Great, I'll include that in the next run of the benchmark. Is it Python 3 or 2? (Does it work with Pypy) Also, if you're comparing it to C you should compare it to C3.c, from the final tables, which uses bignums like Python does automatically.
*Edit: I tried your faster_py.py, but it didn't seem any faster than Pypy2.py in the repo (running both with Pypy). I haven't yet got the Pandas version to work due to library compatibility issues (I've got about five versions of Python installed; still working on it).
If you wanted to, you could set GCSettings.LatencyMode [1] to LowLatency [2]
> Enables garbage collection that is more conservative in reclaiming objects. Full collections occur only if the system is under memory pressure, whereas generation 0 and generation 1 collections might occur more frequently ... This mode is not available for the server garbage collector.
Just for fun, you wouldn't want to run in LowLatency for too long.

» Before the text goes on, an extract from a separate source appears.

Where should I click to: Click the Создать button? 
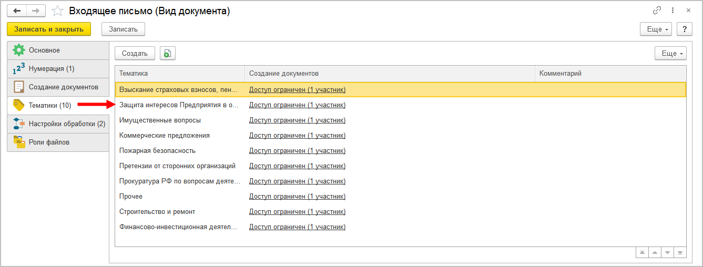pyautogui.click(x=135, y=53)
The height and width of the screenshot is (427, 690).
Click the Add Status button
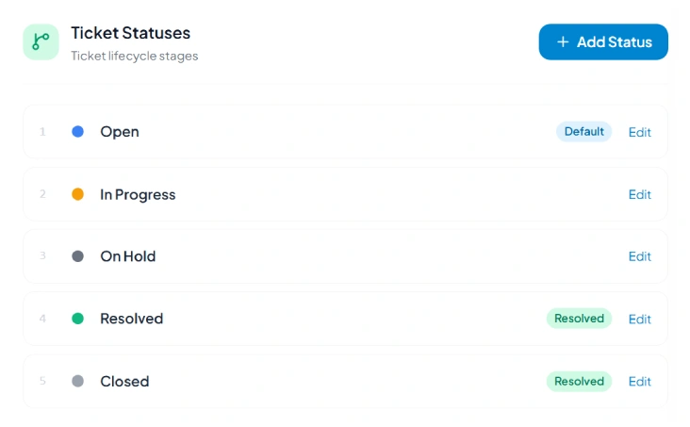pyautogui.click(x=603, y=41)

Interesting. I suspect for this particular program it'd have to be in low latency mode for the entire run. It doesn't seem to make too much of a different to the C#2 implementation however (the one using sensible allocation), so I suspect that one isn't generating too much garbage.
Yeah, thats where I had some problems understanding the intention of the test.
In my edited one, the trade object is immutable, so you could just reuse the same object without editing it. In FS.fs, a whole new set of objects is created/allocated on the heap for each test iteration; whereas in FS2.fs, pre-allocated memory is just being edited in place. The first approach seems much more likely to create GC pressure than the second approach.
Similarly, there are a few differences between the implementation in the different languages. For example, in CS.cs, the entire trades array is being re-allocated in each iteration of the test, whereas in the F# tests, it is allocated up front. Changing the array allocation to once only in the C# implementation caused a large speedup (from about 5 secs down to about 1.5 secs on my machine).
As a side note, I changed it from using DateTime.Now to using the Stopwatch class. The reason for this is that DateTime.Now has limited timer resolution (about 10ms), which you can see in the remarks section of the msdn docs (http://msdn.microsoft.com/en-us/library/system.datetime.now(...)
blah, looked at the other c# implementations and saw you already changed the array initialisation, please ignore that part :D
Edit:
yeah, pretty much ignore me, the array initialisation for implementation 1 of F# and C# is almost incomparable to that of the C implementation; which is why the first implementations are so much slower.
If you wanted them to be more directly comparable then for C, you should have an array of pointers which you then fill with pointers to malloc'd addresses.
I should have noticed that sooner... i guess this is why you dont read code at 1am.
No problem. The style of implementations 1 of F# and C# is meant to mimic the style of Java1, the implementation from the original post that inspired the benchmark. F#2 and C#2 use a faster form of allocation. JavaUnsafe uses an implementation more directly comparable to C, but it's actually slower than the Java2 implementation.
It ran at about the same speed as my FS.fs, so I've updated FS.fs in the repo to use your code. Interestingly, I had to change "let main() =" to "let main =" to make it run.
Anyway, this problem should not be solved this way in python either way. I would have stored everything in a Pandas table and computed stuff from there.